*** Information given ***

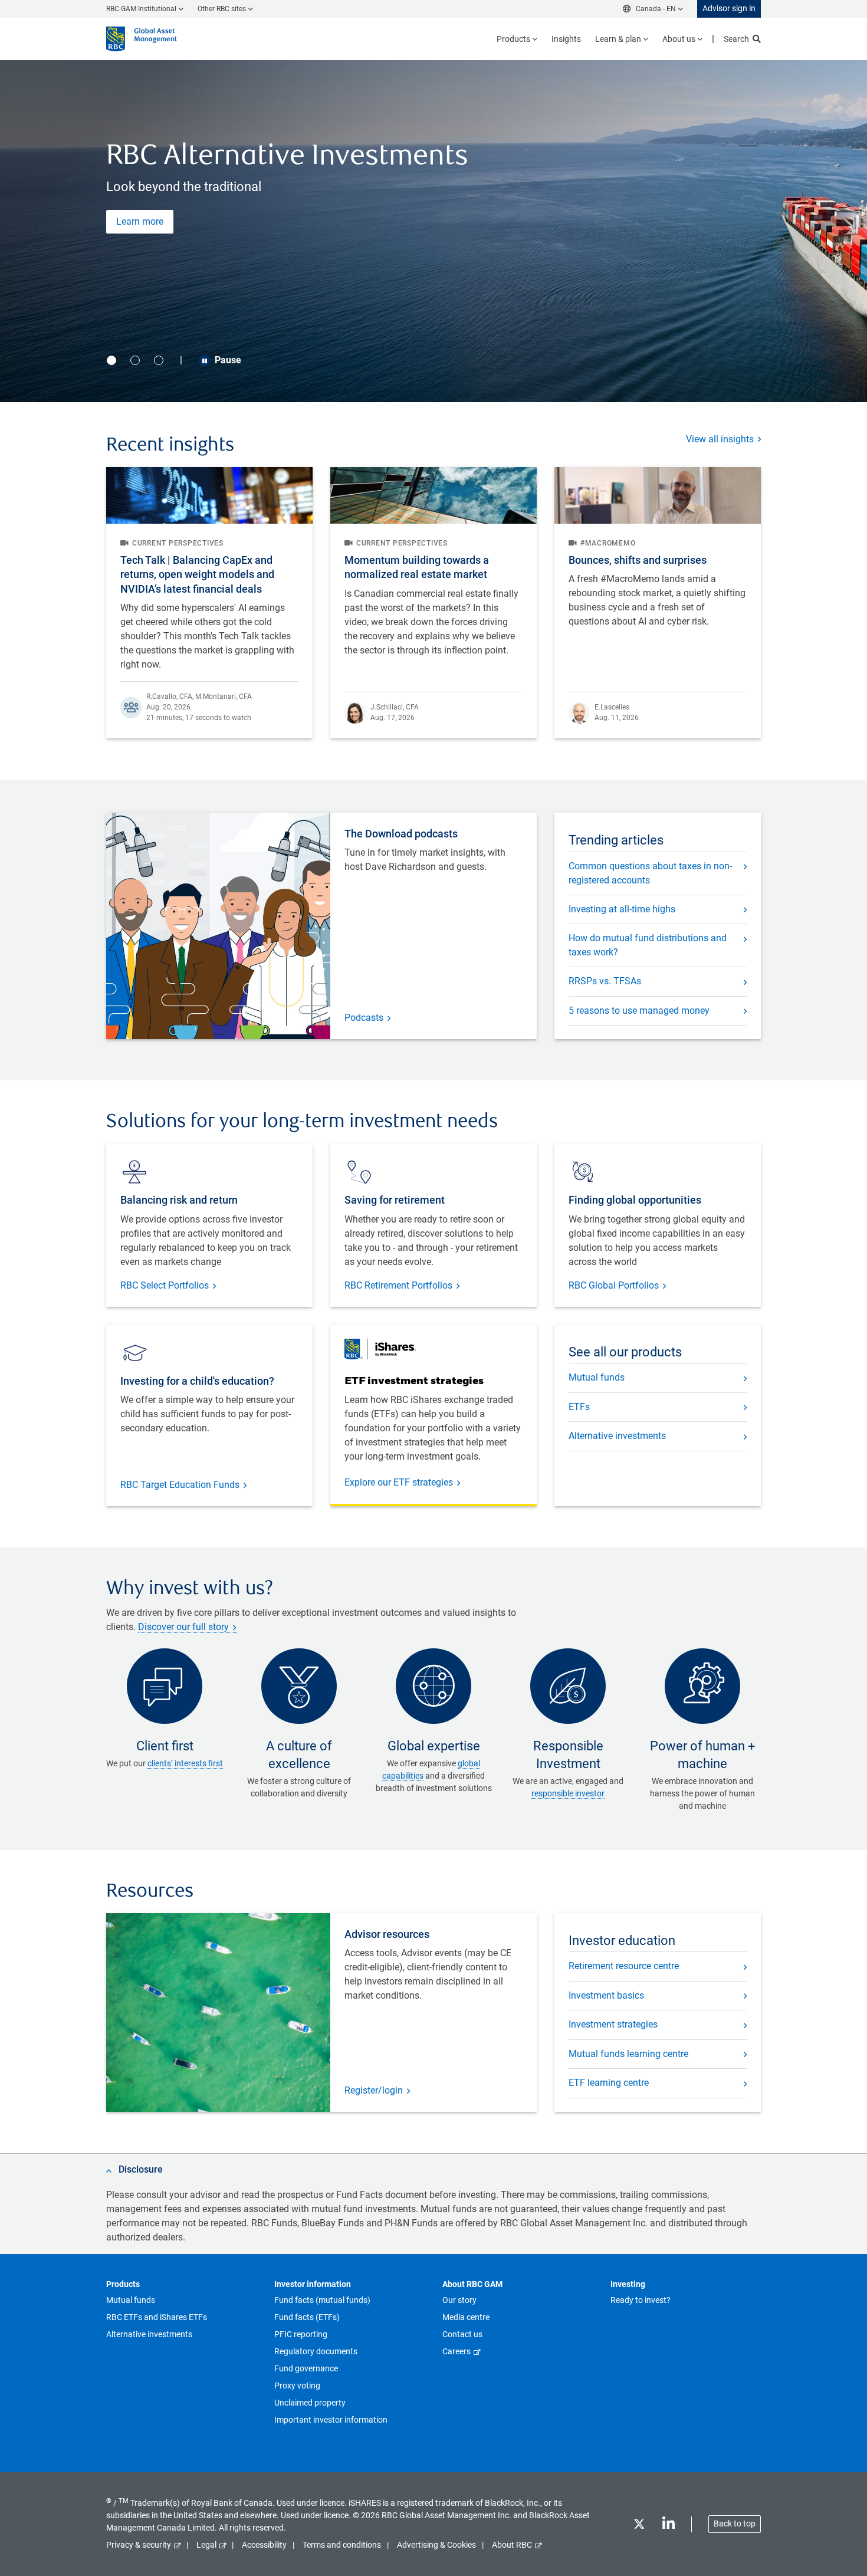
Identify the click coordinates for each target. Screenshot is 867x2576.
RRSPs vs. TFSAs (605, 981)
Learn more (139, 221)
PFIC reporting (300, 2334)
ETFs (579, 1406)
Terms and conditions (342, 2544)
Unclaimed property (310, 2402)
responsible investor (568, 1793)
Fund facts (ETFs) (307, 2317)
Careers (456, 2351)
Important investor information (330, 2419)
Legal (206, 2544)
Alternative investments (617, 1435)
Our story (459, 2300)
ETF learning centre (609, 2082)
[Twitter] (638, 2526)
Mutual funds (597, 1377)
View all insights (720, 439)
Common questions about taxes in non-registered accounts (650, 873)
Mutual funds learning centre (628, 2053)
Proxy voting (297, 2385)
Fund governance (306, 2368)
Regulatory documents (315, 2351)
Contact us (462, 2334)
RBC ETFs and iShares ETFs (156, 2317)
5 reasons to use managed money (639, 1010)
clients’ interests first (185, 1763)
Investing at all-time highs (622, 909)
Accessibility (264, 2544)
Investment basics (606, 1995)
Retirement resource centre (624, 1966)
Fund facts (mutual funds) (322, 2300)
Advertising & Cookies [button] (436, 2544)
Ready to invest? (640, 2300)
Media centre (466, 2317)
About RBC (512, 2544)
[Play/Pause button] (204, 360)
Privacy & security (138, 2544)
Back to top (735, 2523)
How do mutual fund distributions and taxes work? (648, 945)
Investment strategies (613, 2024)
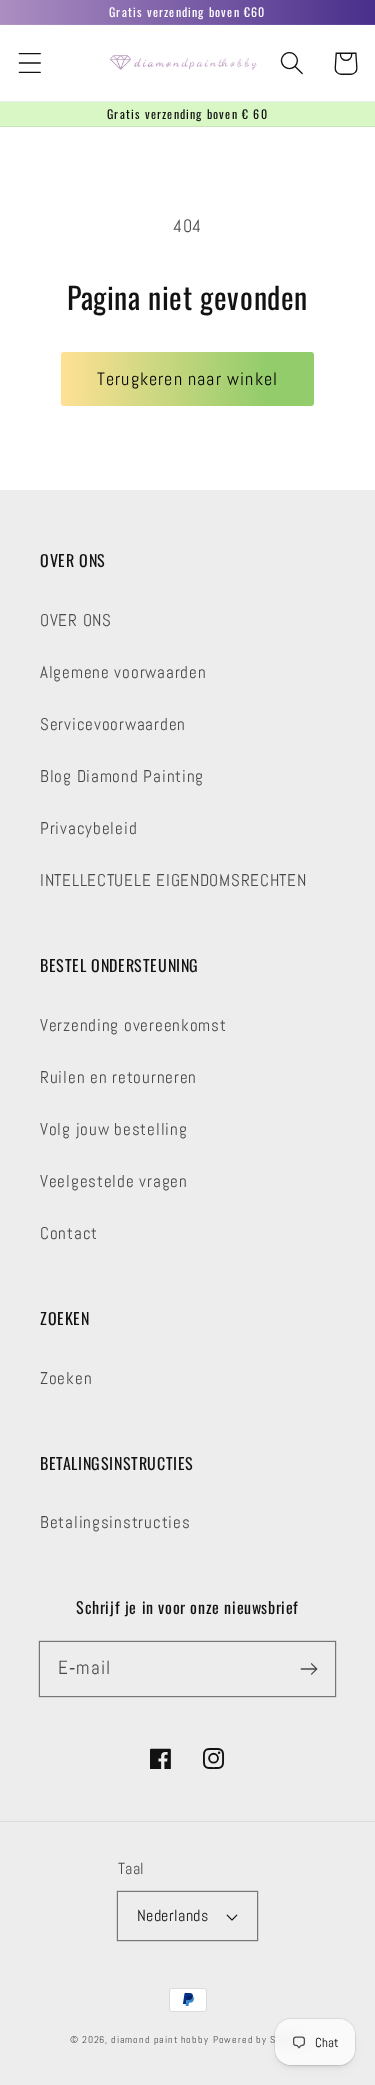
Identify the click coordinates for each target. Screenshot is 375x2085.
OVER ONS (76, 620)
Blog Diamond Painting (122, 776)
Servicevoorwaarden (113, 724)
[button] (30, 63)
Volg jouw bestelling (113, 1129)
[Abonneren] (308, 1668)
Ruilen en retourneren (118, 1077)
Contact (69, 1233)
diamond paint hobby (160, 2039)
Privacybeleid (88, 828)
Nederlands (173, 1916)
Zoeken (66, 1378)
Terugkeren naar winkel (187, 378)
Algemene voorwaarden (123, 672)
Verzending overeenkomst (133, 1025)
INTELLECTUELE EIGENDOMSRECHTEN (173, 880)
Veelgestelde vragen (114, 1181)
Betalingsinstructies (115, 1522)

*** End of Information given ***
*** Information given ***

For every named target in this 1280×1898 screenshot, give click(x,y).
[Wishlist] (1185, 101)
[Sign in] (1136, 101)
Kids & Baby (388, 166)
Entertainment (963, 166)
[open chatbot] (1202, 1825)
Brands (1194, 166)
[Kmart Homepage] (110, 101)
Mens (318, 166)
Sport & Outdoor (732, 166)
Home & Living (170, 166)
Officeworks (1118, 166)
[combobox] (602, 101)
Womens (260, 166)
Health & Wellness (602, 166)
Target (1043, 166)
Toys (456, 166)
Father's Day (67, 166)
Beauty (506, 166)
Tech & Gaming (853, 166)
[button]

*** End of Information given ***

What you will do
Beginning with the line holding "responsible investor (568, 1793)" and ending with the line holding "Retirement resource centre (624, 1966)", write out the stretch of material above exactly; add no further lines.

Exercise solution
responsible investor (568, 1793)
Fund facts (ETFs) (307, 2317)
Careers (456, 2351)
Important investor information (330, 2419)
Legal (206, 2544)
Alternative investments (617, 1435)
Our story (459, 2300)
ETF learning centre (609, 2082)
[Twitter] (638, 2526)
Mutual funds (597, 1377)
View all insights (720, 439)
Common questions about taxes in non-registered accounts (650, 873)
Mutual funds learning centre (628, 2053)
Proxy voting (297, 2385)
Fund governance (306, 2368)
Regulatory documents (315, 2351)
Contact us (462, 2334)
RBC ETFs and iShares ETFs (156, 2317)
5 reasons to use managed money (639, 1010)
clients’ interests first (185, 1763)
Investing at all-time highs (622, 909)
Accessibility (264, 2544)
Investment basics (606, 1995)
Retirement resource centre (624, 1966)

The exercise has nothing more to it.